Print the listing below verbatim, leaving every line unaltered.
:::::
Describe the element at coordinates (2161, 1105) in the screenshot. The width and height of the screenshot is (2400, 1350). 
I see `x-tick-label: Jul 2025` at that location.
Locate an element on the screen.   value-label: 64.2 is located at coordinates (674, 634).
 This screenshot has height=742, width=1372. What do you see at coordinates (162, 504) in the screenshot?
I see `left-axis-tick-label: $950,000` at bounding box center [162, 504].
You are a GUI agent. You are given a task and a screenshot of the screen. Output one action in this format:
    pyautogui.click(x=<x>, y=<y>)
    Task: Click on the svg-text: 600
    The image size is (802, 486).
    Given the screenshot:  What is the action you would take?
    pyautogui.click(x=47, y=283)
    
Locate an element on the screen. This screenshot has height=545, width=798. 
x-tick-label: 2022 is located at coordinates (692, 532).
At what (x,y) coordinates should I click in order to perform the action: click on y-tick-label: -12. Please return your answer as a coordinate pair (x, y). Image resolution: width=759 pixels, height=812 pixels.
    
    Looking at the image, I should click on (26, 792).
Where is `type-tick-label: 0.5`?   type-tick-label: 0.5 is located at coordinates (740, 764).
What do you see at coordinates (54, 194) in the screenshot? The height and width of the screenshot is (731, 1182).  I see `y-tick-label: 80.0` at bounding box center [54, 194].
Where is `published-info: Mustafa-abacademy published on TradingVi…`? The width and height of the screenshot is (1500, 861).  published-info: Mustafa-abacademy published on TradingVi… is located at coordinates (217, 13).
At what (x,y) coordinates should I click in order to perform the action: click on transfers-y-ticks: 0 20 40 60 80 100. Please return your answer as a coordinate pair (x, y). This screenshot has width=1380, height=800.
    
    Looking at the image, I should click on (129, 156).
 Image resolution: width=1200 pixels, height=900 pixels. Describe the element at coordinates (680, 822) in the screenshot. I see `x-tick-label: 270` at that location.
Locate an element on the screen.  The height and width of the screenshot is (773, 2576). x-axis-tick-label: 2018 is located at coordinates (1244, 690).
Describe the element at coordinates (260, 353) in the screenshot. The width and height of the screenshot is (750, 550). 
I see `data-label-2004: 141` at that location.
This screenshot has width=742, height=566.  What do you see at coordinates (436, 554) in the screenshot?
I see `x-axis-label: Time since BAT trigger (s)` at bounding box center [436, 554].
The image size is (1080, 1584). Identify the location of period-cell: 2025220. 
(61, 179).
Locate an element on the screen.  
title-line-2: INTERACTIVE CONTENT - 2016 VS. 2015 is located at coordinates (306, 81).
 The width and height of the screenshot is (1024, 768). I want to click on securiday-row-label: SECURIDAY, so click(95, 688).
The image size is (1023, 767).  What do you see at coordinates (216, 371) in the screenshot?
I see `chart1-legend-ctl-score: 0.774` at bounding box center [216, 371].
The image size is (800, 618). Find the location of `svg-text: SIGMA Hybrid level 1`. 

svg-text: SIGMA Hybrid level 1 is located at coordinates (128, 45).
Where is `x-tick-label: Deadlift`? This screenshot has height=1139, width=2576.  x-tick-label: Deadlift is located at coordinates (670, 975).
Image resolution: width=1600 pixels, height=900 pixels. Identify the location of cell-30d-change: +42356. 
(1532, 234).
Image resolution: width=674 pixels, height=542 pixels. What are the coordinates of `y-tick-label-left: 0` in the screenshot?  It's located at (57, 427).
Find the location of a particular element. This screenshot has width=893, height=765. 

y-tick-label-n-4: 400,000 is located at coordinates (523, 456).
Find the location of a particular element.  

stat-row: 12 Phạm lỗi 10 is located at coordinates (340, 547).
:::::
### Problem solution
Describe the element at coordinates (2161, 1105) in the screenshot. The width and height of the screenshot is (2400, 1350). 
I see `x-tick-label: Jul 2025` at that location.
Locate an element on the screen.   value-label: 64.2 is located at coordinates (674, 634).
 This screenshot has height=742, width=1372. What do you see at coordinates (162, 504) in the screenshot?
I see `left-axis-tick-label: $950,000` at bounding box center [162, 504].
You are a GUI agent. You are given a task and a screenshot of the screen. Output one action in this format:
    pyautogui.click(x=<x>, y=<y>)
    Task: Click on the svg-text: 600
    The image size is (802, 486).
    Given the screenshot:  What is the action you would take?
    pyautogui.click(x=47, y=283)
    
Locate an element on the screen. This screenshot has height=545, width=798. 
x-tick-label: 2022 is located at coordinates (692, 532).
At what (x,y) coordinates should I click in order to perform the action: click on y-tick-label: -12. Please return your answer as a coordinate pair (x, y). Image resolution: width=759 pixels, height=812 pixels.
    
    Looking at the image, I should click on (26, 792).
Where is `type-tick-label: 0.5`?   type-tick-label: 0.5 is located at coordinates (740, 764).
What do you see at coordinates (54, 194) in the screenshot? The height and width of the screenshot is (731, 1182).  I see `y-tick-label: 80.0` at bounding box center [54, 194].
Where is `published-info: Mustafa-abacademy published on TradingVi…`? The width and height of the screenshot is (1500, 861).  published-info: Mustafa-abacademy published on TradingVi… is located at coordinates (217, 13).
At what (x,y) coordinates should I click in order to perform the action: click on transfers-y-ticks: 0 20 40 60 80 100. Please return your answer as a coordinate pair (x, y). This screenshot has width=1380, height=800.
    
    Looking at the image, I should click on (129, 156).
 Image resolution: width=1200 pixels, height=900 pixels. Describe the element at coordinates (680, 822) in the screenshot. I see `x-tick-label: 270` at that location.
Locate an element on the screen.  The height and width of the screenshot is (773, 2576). x-axis-tick-label: 2018 is located at coordinates (1244, 690).
Describe the element at coordinates (260, 353) in the screenshot. The width and height of the screenshot is (750, 550). 
I see `data-label-2004: 141` at that location.
This screenshot has width=742, height=566.  What do you see at coordinates (436, 554) in the screenshot?
I see `x-axis-label: Time since BAT trigger (s)` at bounding box center [436, 554].
The image size is (1080, 1584). Identify the location of period-cell: 2025220. 
(61, 179).
Locate an element on the screen.  
title-line-2: INTERACTIVE CONTENT - 2016 VS. 2015 is located at coordinates (306, 81).
 The width and height of the screenshot is (1024, 768). I want to click on securiday-row-label: SECURIDAY, so click(95, 688).
The image size is (1023, 767).  What do you see at coordinates (216, 371) in the screenshot?
I see `chart1-legend-ctl-score: 0.774` at bounding box center [216, 371].
The image size is (800, 618). Find the location of `svg-text: SIGMA Hybrid level 1`. 

svg-text: SIGMA Hybrid level 1 is located at coordinates (128, 45).
Where is `x-tick-label: Deadlift`? This screenshot has height=1139, width=2576.  x-tick-label: Deadlift is located at coordinates (670, 975).
Image resolution: width=1600 pixels, height=900 pixels. Identify the location of cell-30d-change: +42356. 
(1532, 234).
Image resolution: width=674 pixels, height=542 pixels. What are the coordinates of `y-tick-label-left: 0` in the screenshot?  It's located at (57, 427).
Find the location of a particular element. This screenshot has width=893, height=765. 

y-tick-label-n-4: 400,000 is located at coordinates (523, 456).
Find the location of a particular element.  

stat-row: 12 Phạm lỗi 10 is located at coordinates (340, 547).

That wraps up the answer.